Wellbutrin and Lorcet were prescribed. (Tr. 258.)
Between July and December 2009, plaintiff visited Dr. Pettinger on seven
occasions for medication refills for her conditions of asthma, low back and hip
pain, and hypertension. (Tr. 250-57.) On December 23, plaintiff reported to Dr.
Pettinger that she was having crying and panic episodes. Dr. Pettinger restarted
plaintiff on Lexapro. Plaintiff also reported that her headaches and wheezing had
not improved. Symbicort and Singulair were prescribed. (Tr. 250.) Prednisone
and Tramadol were prescribed on January 4, 2010, and plaintiff was referred to a
neurologist. (Tr. 249.) On January 13, Dr. Pettinger diagnosed plaintiff with TMJ
dysfunction, asthma, and reactive depression. Lexapro, Singulair, Symbicort, and
Lorcet were prescribed. (Tr. 248.)
On February 26, 2010, plaintiff complained of increased pain to Dr.
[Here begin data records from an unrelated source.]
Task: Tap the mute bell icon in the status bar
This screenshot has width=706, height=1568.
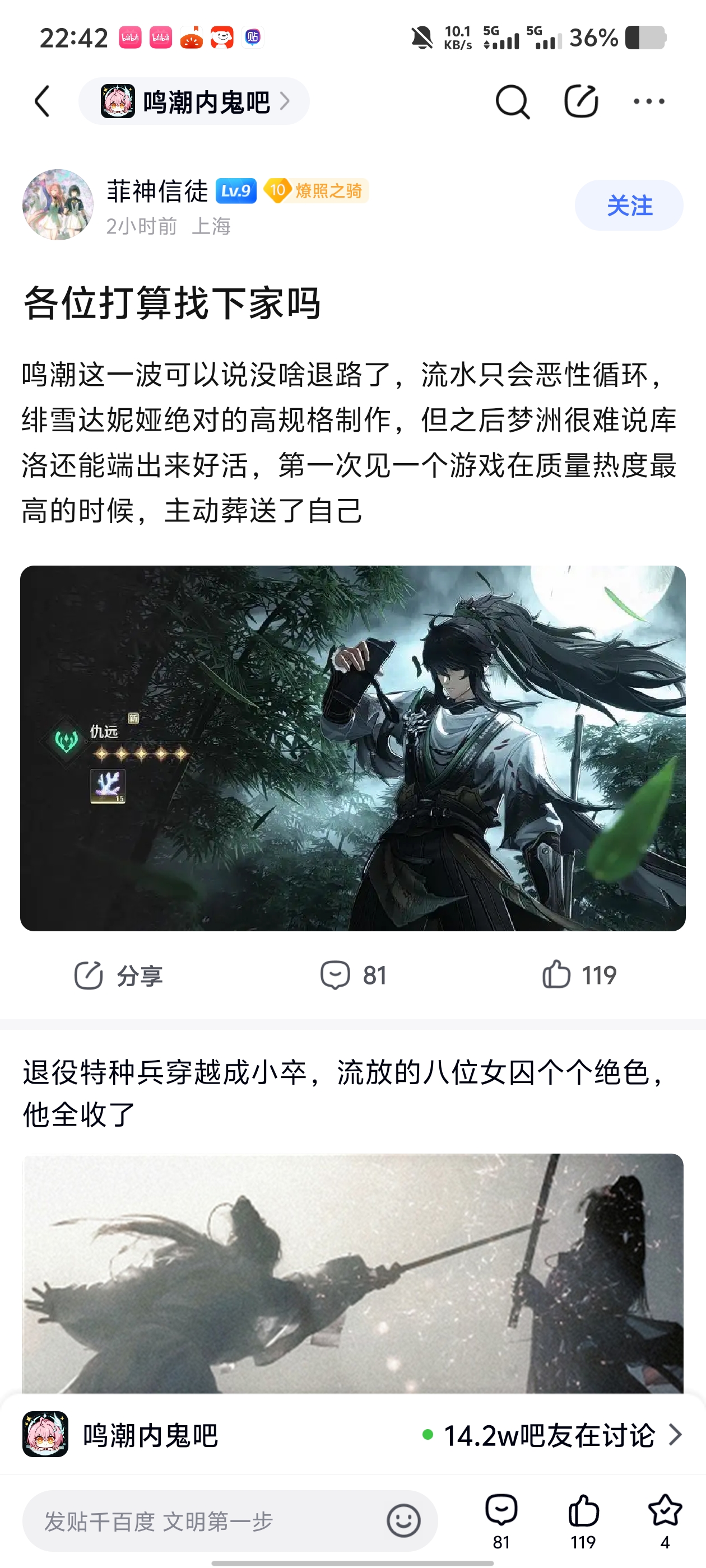Action: click(421, 38)
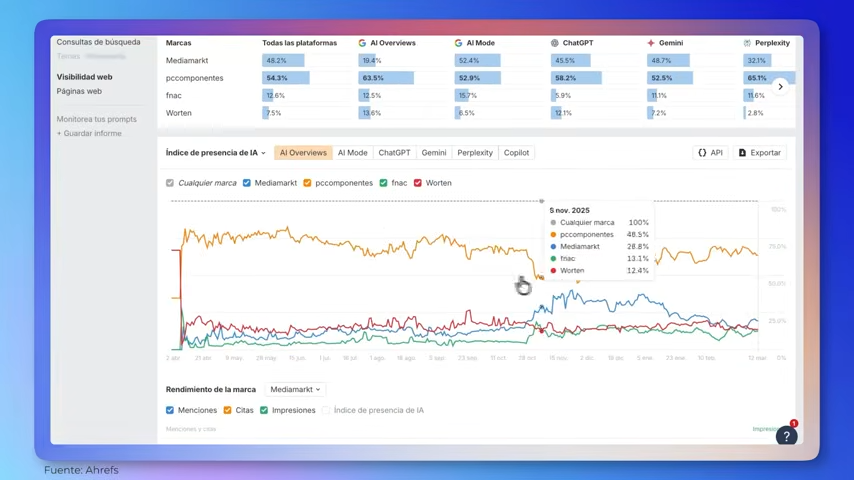
Task: Click the pccomponentes blue bar under AI Overviews
Action: (x=386, y=78)
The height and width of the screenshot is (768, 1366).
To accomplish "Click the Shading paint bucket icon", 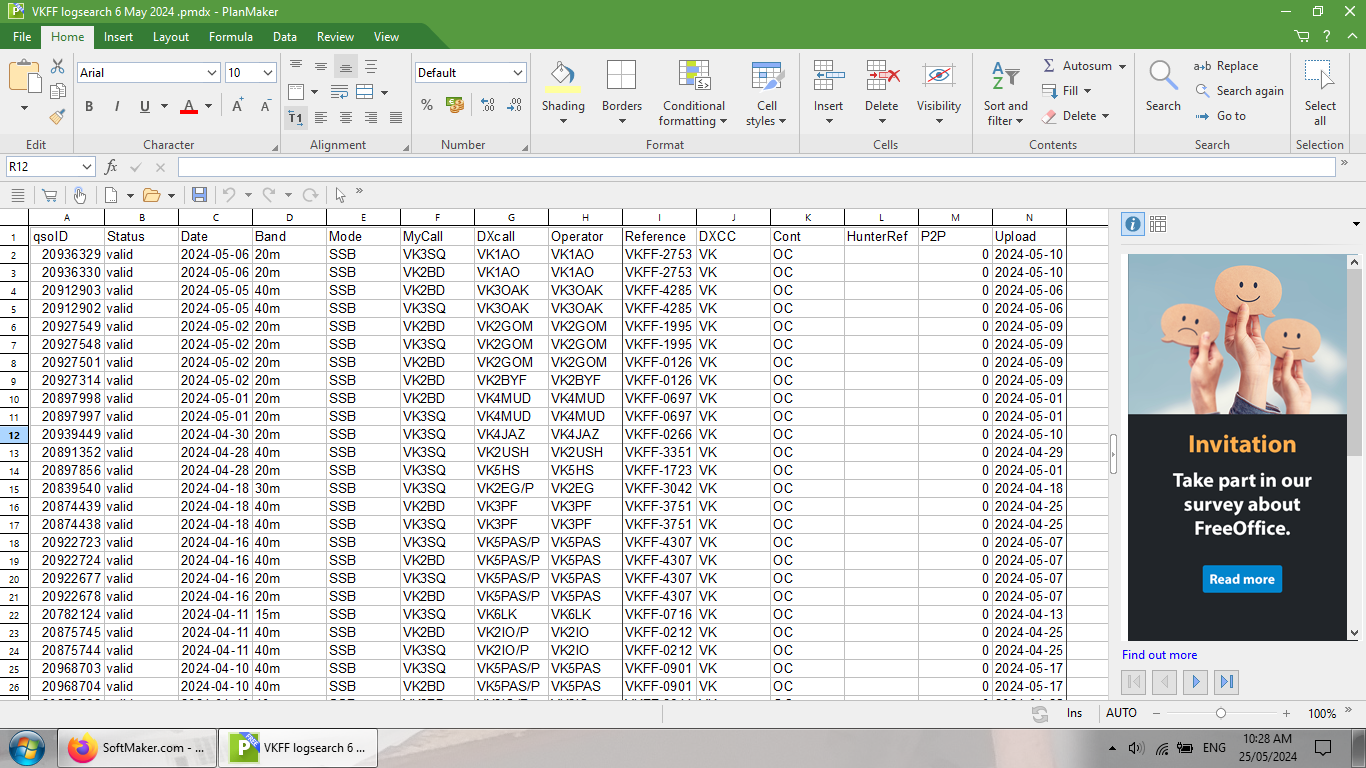I will coord(563,76).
Pettinger but reported that her muscle weakness and fatigue had improved.
Plaintiff also reported being happy with Lexapro and Wellbutrin. Physical
examination showed no wheezing. Dr. Pettinger noted plaintiff’s depression to be
controlled. Dr. Pettinger continued to diagnose plaintiff with asthma, chronic
headaches and back pain, several allergies, and possible viral syndrome.
Medication was prescribed, including Lorcet and Wellbutrin. (Tr. 312.)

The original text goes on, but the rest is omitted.